The three largest banks operating in Lithuania - SEB bank, Swedbank and DNB bank - have very solid capital buffers and assess risks conservatively enough. This became clear after the European Central Bank (ECB), in cooperation with the Bank of Lithuania, inspected the asset quality of the three commercial banks and performed stress testing, the country's central bank said in a report on 26 October.
© DELFI / Šarūnas Mažeika

"The results of this first comprehensive assessment, carried out at such a large scale and at the same time across Europe according to common rules, have shown that the financial health of the banks operating in Lithuania, which make up more than 70 percent of the whole country's banking system, is excellent and that they, with a large reserve, carry out supervision requirements: they have sufficient capital and quality assets to cover liabilities," says Ingrida Šimonytė, deputy chair of the Board of the Bank of Lithuania.

According to Šimonytė, the ECB-initiated assessment was carried out to provide maximum transparency prior to the start of the activities of the Single Supervisory Mechanism in November this year, when the ECB will take over direct supervision of major euro zone banks. During the comprehensive assessment, the asset quality of 130 banks across Europe was assessed and through stress testing their resilience to adverse shocks was tested.
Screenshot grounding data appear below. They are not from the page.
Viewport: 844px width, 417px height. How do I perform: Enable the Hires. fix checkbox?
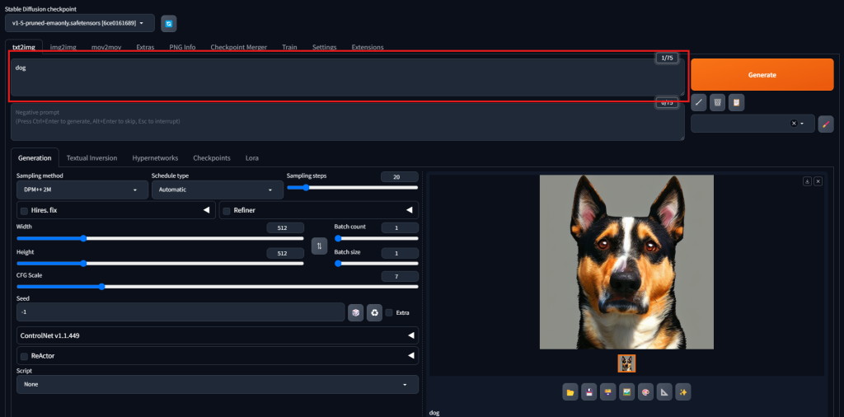point(24,211)
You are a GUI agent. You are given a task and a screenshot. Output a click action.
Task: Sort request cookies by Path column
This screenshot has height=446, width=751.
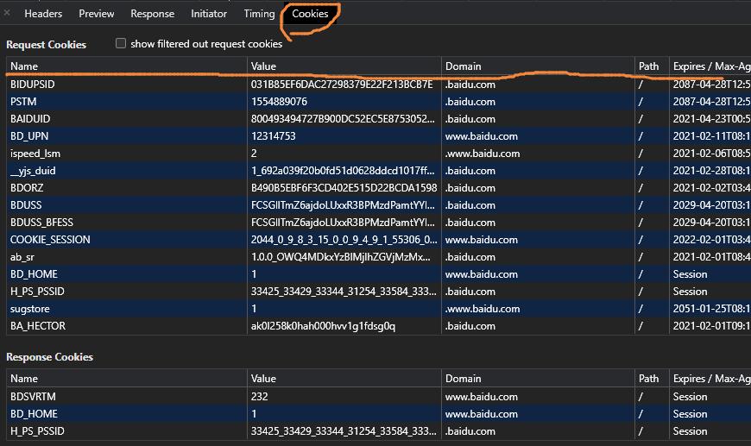[648, 66]
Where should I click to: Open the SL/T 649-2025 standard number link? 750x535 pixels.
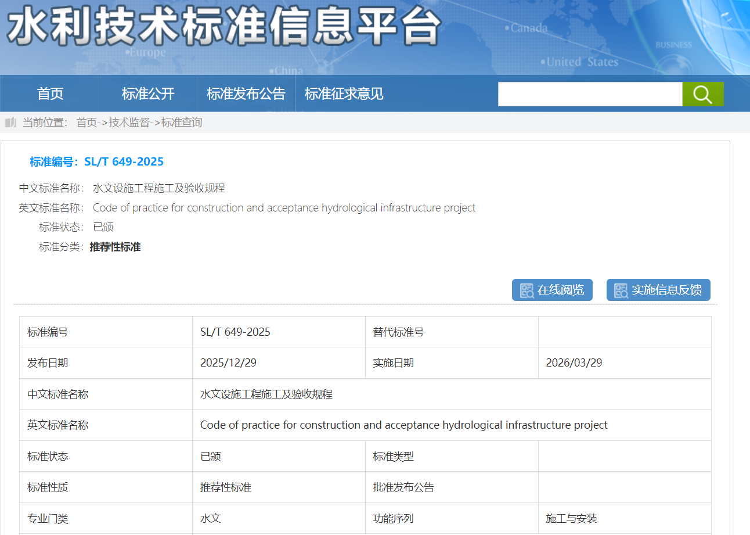tap(125, 161)
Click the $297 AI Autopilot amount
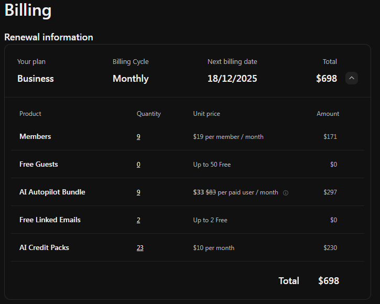 (330, 192)
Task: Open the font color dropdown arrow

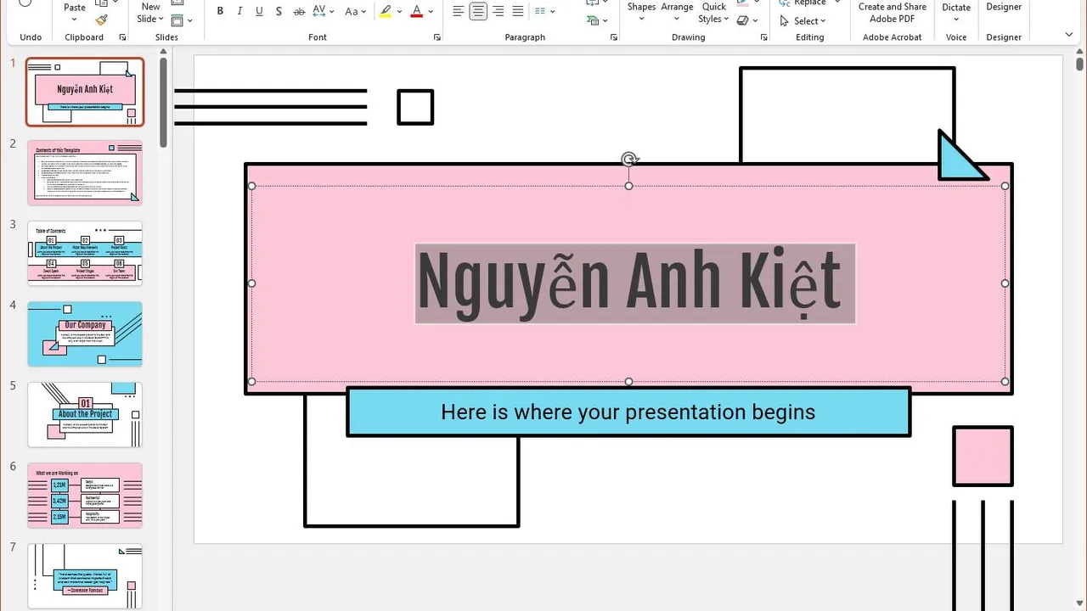Action: (x=431, y=12)
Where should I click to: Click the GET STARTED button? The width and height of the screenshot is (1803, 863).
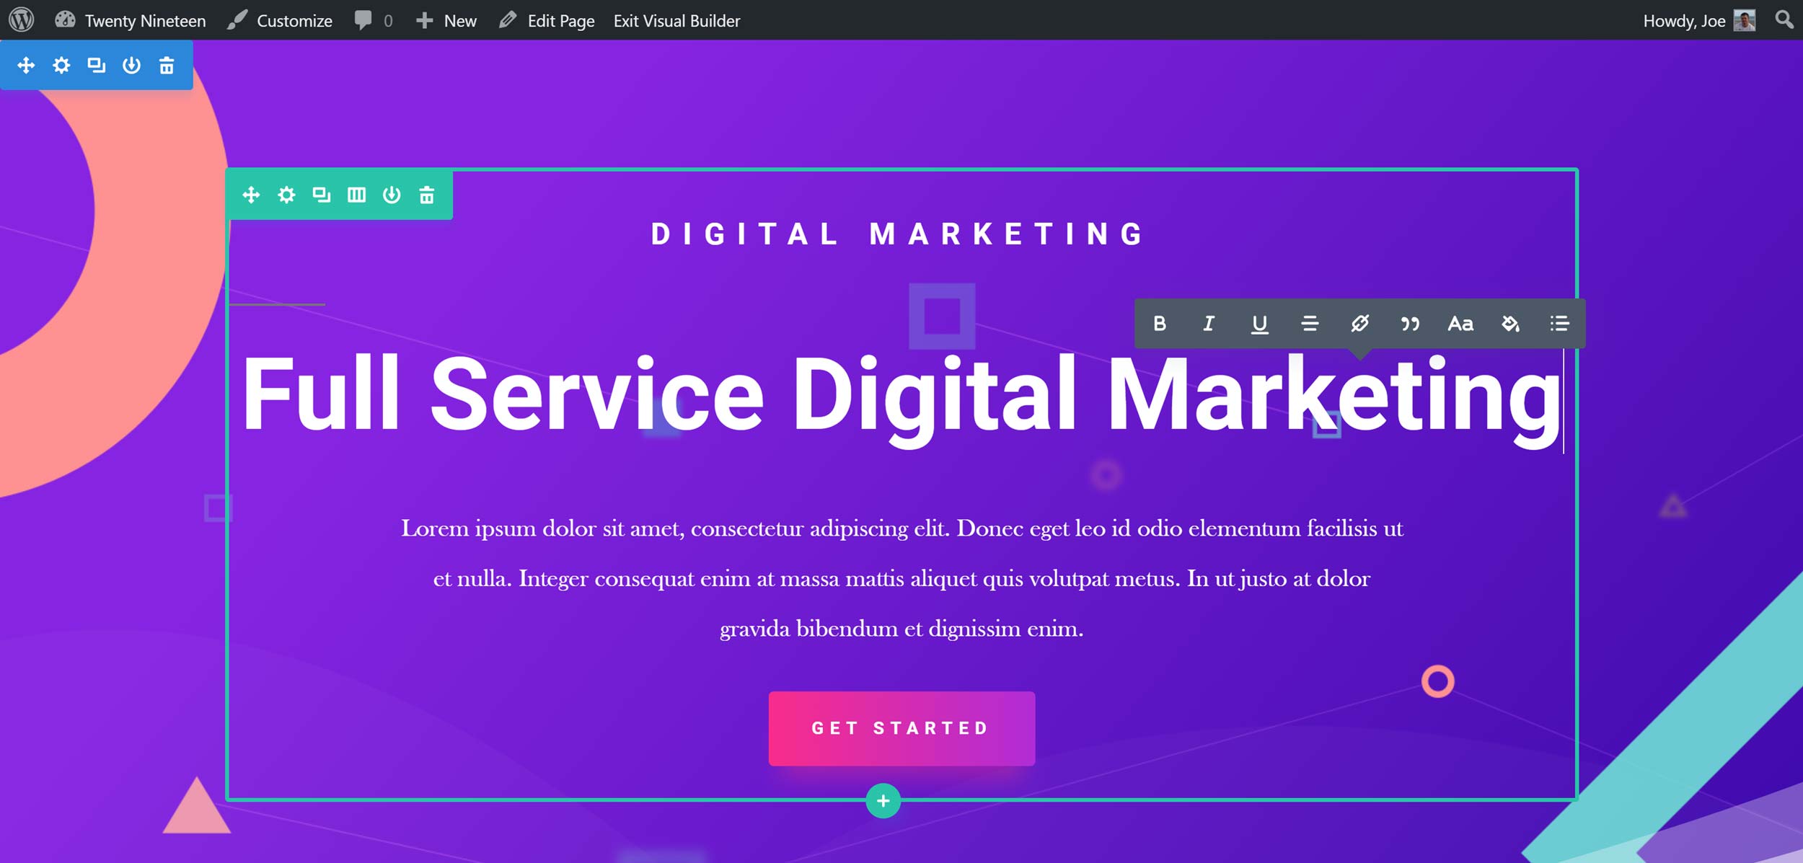pos(900,729)
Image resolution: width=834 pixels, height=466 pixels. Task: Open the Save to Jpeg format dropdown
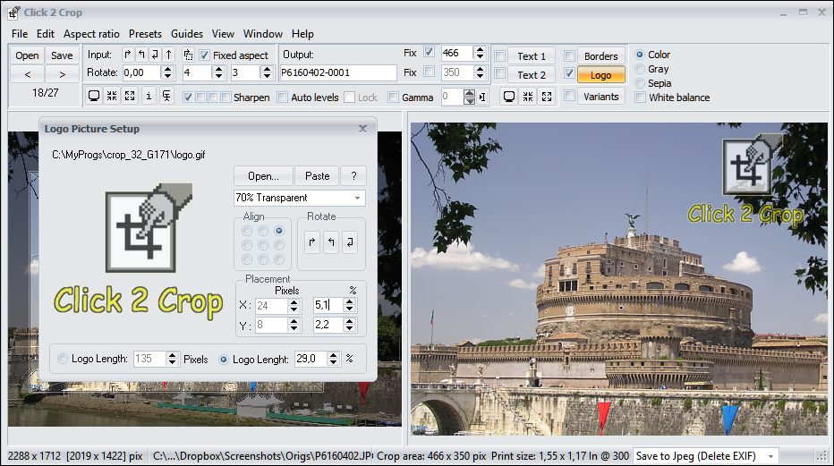point(770,456)
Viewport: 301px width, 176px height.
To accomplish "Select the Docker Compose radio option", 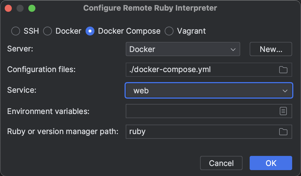I will pos(90,31).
Under the agreement of the Bank of Lithuania and the ECB, Lithuania, together with 18 other euro area countries, has participated in the comprehensive assessment of banks. By joining the euro zone next January, Lithuania will also join the Single Supervisory Mechanism and the supervision of the three largest banks registered in Lithuania will fall under the direct responsibility of the ECB.

Ingrida Šimonytė
Ingrida Šimonytė
© DELFI / Valdas Kopūstas

During the review of the quality of the Lithuanian banking assets, the assets of the banks were very thoroughly inspected and almost no changes in value were established. This means that accounting at banks is done conservatively and risks are assessed comprehensively and correctly.

Having assessed the assets of the inspected banks, it was ascertained that their capital adequacy ratios at the beginning of this year significantly exceeded the minimum 8 percent requirement: SEB bank's capital adequacy ratio amounted to 14.87 percent, Swedbank's, to 22.39 percent and DNB bank's, 16.34 percent.

Stress testing also revealed that banks would be able to withstand significant shocks. Even in the adverse scenario the banks' capital adequacy ratios would exceed by more than two times the required minimum capital adequacy ratio.

The Bank of Lithuania regularly performs stress testing of banks operating in Lithuania and publicly announces the results in the Financial Stability Review. The newest data shows that all of the banks operating in Lithuania comply, with a reserve, with the capital adequacy requirements, while Lithuania's financial system is well-prepared to withstand adverse shocks.